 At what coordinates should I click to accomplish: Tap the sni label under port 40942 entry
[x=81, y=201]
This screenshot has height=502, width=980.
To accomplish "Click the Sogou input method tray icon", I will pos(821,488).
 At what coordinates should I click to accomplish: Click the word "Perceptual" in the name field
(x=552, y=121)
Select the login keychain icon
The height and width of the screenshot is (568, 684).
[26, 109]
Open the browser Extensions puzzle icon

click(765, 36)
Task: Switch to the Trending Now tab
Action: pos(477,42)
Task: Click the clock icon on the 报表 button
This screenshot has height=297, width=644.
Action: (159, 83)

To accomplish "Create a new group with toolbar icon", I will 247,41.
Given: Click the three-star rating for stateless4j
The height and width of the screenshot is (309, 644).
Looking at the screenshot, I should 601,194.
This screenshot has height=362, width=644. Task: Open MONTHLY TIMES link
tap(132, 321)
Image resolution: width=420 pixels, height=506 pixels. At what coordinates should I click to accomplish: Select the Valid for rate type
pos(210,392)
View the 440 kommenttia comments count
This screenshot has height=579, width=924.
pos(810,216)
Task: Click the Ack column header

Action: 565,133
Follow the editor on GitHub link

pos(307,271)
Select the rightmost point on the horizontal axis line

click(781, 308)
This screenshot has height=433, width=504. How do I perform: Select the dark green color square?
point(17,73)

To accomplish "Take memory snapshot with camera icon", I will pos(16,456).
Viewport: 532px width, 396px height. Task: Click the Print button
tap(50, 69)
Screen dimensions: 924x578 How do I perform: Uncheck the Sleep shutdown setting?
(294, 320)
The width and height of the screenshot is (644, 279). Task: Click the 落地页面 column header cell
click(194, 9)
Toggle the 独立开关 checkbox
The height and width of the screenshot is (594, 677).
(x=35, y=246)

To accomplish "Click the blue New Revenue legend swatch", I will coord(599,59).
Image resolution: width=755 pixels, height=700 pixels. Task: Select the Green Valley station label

**********

WHAT THE TASK REQUIRES - Above are the records; copy each line from them that includes the string "with".

RESULT -
To accomplish "Create a new group with toolbar icon", I will 247,41.
To accomplish "Take memory snapshot with camera icon", I will pos(16,456).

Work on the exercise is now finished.